Stored records
<<<<

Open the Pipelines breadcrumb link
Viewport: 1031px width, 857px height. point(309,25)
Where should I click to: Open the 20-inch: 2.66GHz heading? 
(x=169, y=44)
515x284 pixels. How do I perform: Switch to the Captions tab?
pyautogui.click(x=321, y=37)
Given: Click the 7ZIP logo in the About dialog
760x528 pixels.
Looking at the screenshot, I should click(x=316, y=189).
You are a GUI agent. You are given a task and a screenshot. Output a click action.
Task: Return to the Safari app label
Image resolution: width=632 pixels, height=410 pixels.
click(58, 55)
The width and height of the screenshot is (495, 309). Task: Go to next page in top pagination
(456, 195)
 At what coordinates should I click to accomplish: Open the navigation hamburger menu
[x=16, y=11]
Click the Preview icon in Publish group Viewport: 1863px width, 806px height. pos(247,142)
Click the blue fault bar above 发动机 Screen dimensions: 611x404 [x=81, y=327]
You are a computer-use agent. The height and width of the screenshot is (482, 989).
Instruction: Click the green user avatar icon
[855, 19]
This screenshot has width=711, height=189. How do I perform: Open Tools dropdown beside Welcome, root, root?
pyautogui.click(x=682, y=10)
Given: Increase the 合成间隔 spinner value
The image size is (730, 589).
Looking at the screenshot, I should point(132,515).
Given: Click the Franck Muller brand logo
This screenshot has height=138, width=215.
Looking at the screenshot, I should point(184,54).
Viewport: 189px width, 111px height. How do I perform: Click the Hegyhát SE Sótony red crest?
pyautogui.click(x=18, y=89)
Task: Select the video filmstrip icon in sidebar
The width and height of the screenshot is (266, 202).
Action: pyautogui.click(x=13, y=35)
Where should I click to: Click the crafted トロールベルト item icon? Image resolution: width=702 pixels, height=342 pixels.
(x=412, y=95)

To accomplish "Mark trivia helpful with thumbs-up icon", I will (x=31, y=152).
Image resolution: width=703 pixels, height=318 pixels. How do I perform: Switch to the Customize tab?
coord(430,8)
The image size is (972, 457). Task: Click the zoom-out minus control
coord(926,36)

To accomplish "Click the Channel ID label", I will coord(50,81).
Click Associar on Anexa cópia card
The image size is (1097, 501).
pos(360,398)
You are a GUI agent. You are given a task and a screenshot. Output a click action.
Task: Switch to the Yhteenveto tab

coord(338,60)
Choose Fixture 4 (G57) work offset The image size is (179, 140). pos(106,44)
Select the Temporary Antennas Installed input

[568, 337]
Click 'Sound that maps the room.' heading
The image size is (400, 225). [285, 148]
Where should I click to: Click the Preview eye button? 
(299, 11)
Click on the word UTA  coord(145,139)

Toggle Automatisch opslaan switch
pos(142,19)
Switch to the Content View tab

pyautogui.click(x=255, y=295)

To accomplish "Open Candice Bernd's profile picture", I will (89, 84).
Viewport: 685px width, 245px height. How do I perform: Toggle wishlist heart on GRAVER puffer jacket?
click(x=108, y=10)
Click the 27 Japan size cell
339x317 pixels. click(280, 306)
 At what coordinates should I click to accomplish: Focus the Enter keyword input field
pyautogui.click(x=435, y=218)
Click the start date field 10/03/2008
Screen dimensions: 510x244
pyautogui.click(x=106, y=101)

>>>>

§ **Your objective**:
A complete answer gives every line of the records holding "logo".

§ **Solution to the exercise**:
Given: Click the 7ZIP logo in the About dialog
Given: Click the Franck Muller brand logo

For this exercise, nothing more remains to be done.